North Korean Leader Kim Jong-un's Half-Brother, Kim Jong-nam, who was Murdered in Malaysia in 2017, was linked to South Korea's National Intelligence Service (NIS)
Kim Jong-nam, the half-brother of North Korean leader Kim Jong-un, who was murdered in Malaysia in 2017, was linked to South Korea's National Intelligence Service (NIS), according to a report by South Korean broadcaster SBS, Tuesday.
SBS reported that it had confirmed from a number of former and current NIS officers that Kim Jong-nam had been providing information on top North Korean officials including Kim Jong-un for at least five to six years before he was killed.
The estranged half-brother was the eldest son of former North Korean leader Kim Jong-il, and was once regarded as the heir apparent to the regime. However, he lost his father's trust after he was involved in a series of problematic incidents, including trying to enter Japan on a false passport in 2001. At that time, he said he was attempting to visit the Tokyo Disneyland; and since then, he had been living in Macau, and traveling to other countries.

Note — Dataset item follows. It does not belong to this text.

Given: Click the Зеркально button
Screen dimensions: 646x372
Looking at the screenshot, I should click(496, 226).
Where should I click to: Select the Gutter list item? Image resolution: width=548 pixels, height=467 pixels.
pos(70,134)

In February 2017, Kim was in Kuala Lumpur International Airport when two young women ― one from Indonesia and the other from Vietnam ― suddenly approached him and smeared the lethal XV chemical agent on his face. He died within an hour, and the brazen attack that occurred in broad daylight among a large crowd shocked the world.
According to SBS, NIS agents contacted Kim in "third-countries," and provided him with monetary compensation.

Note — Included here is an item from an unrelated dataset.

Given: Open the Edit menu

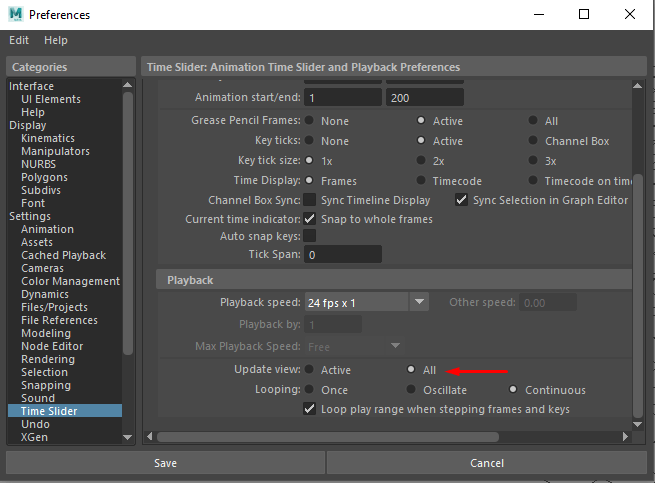Looking at the screenshot, I should pos(19,40).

The report added that the NIS had basic information on Kim's whereabouts and that he sometimes directly contacted the spy agency through email.
At the time, there was speculation that Kim might have been seeking asylum in South Korea, but SBS reported that the former and current officer whom it contacted dismissed this, saying it would have put a considerable burden on inter-Korean relations.